To verify the above inference, the segmentation score map is divided into two parts: a) boundary region, whose pixels locate close to objects’ boundary (distance≤7), and b) internal region as other pixels.
As shown above, BR mainly improves the accuracy in boundary regions while GCN helps to improve the accuracy in internal regions.

3.5. GCN vs ResNet

**Original** **ResNet** **Bottleneck Module (Left), and ResNet-GCN Module (Right)**

**Detailed Architecture of** **ResNet50** **and ResNet50-GCN**

**Original** **ResNet** **vs ResNet-GCN on PASCAL VOC 2012 validation set**

We might think that, at the backbone, why not replace the original ResNet block (Left) by GCN block (Right) to improve the accuracy. Authors studied the above two structures using ResNet-50.
The GCN-based ResNet is slightly poorer than original ResNet as an ImageNet classification model.
With GCN and BR, the gain is still minor.

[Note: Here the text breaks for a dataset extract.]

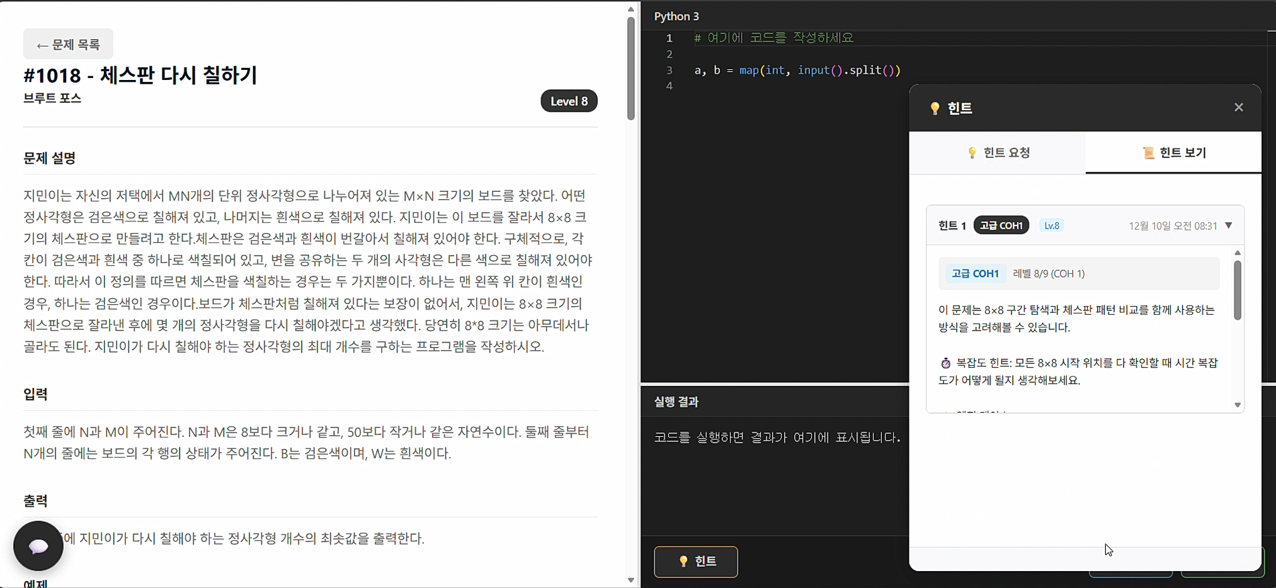Click the Lv.8 badge in the hint card

(1052, 225)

4. Comparison with State-of-the-art Approaches

4.1. PASCAL VOC 2012

MS COCO pretrained model is used.
The training phase is split into three stages:
(1) In Stage-1, all the images from COCO, SBD and standard PASCAL VOC 2012, resulting in 109,892 images for training, are used.
(2) During the Stage-2, only SBD and standard PASCAL VOC 2012 images are used, the same as previous section.
(3) For Stage-3, only the standard PASCAL VOC 2012 dataset is used.

At stage 3, with GCN+BR, 80.3% mean IoU is obtained.
With Multi-Scale (MS) and Conditional Random Field (CRF), 81.0% mean IoU is obtained.

Finally, on test set, 82.2% mean IoU is obtained, which outperforms CRF-RNN [37], and DeepLabv1 & DeepLabv2 [6, 7].

4.2. Cityscapes

It contains 24998 images from 50 cities with different conditions, which belongs to 30 classes without background class.
The images are split into two set according to their labeling quality. 5,000 of them are fine annotated while the other 19,998 are coarse annotated. The 5,000 fine annotated images are further grouped into 2975 training images, 500 validation images and 1525 testing images.
The images in Cityscapes have a fixed size of 1024×2048, which is too large to our network architecture. Therefore we randomly crop the images into 800×800 during training phase. k of GCN is also increased from 15 to 25 as the final feature map is 25×25.
The training phase is split into two stages:
(1) In Stage-1, the coarse annotated images and the training set are mixed up, resulting in 22,973 images.
(2) For Stage-2, the network is only fine-tuned on training set.
During the evaluation phase, the images are split into four 1024×1024 crops and their score maps are fused.